My maternal grandmother is veiled. She has been to Najaf and to Mecca and to every other imaginable holy stretch of land one can imagine. She would’ve forced herself into Jerusalem if she could. My uncle married his cousin. My father grew up in a village in the northwest of Lebanon with ten siblings and a pet sheep named Sahsah. As a young boy he dreamt of becoming a street vendor because they sold treats he always drooled over but could never afford. He’s a lawyer now, and a damned good one. My mother grew up in the South; she makes delicious lahmeh madou’a and frakeh; she remembers the UNIFIL soldiers who used to visit the corner store to buy orange soda — she wasn’t too fond of them. My maternal grandfather died when I was six; I remember shadows of him sitting in their front-yard by the fig tree, drinking Turkish coffee in his traditional, Arab sleeping gown.

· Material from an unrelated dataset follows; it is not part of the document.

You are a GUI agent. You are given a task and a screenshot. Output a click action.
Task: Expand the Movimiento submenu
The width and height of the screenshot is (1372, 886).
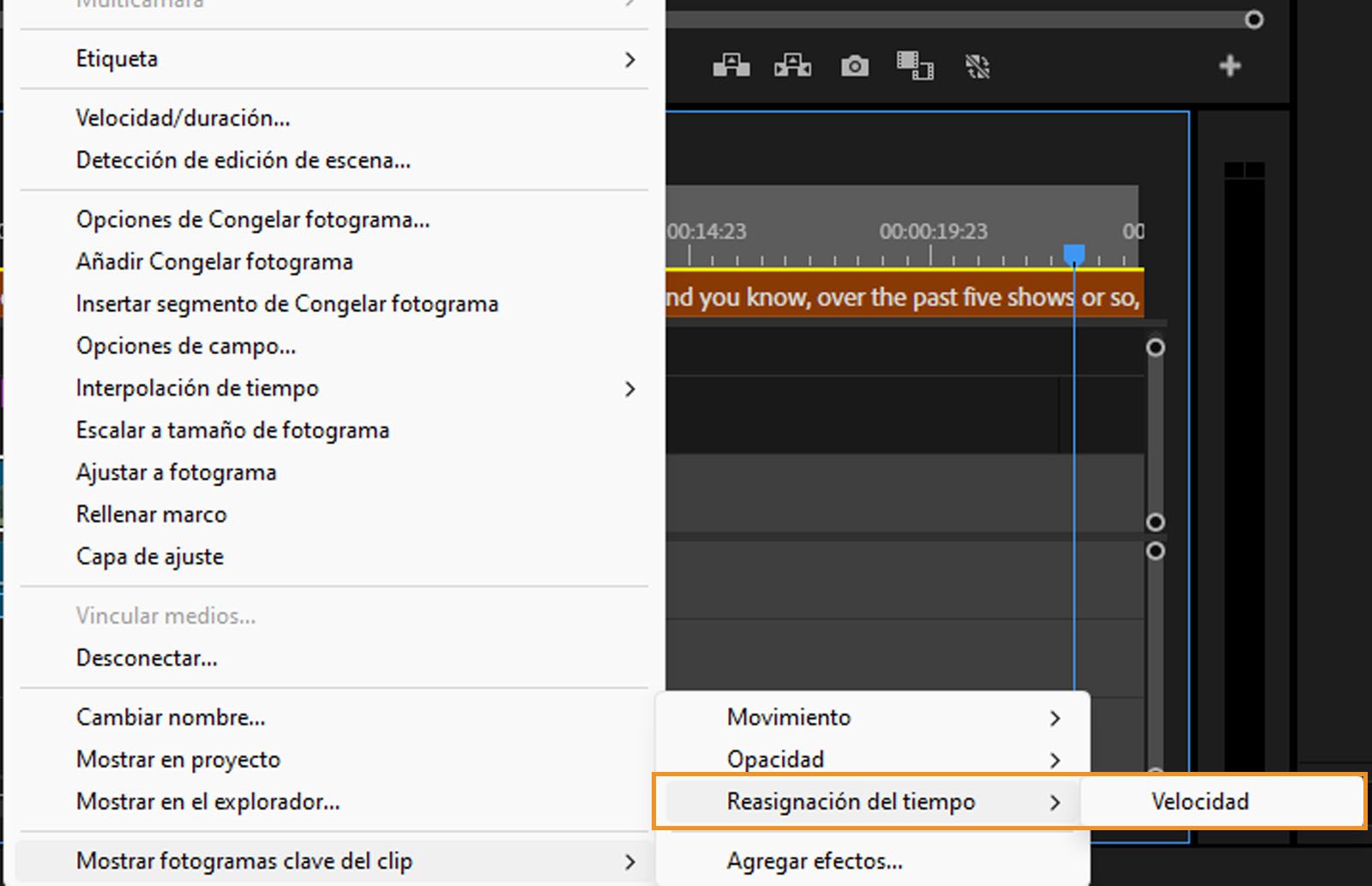(x=787, y=717)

If I ever get married it’ll be in that house, by the tree and the thyme bushes and the spirit of my grandfather.
When I contemplate what Lebanon means to me and why I love it despite its endless flaws, and when I meditate over what it is that makes me an Arab, I think of these things among many other tiny specks and grains of detail that link together to form the web of my identity, and the kaleidoscope through which I perceive my homeland.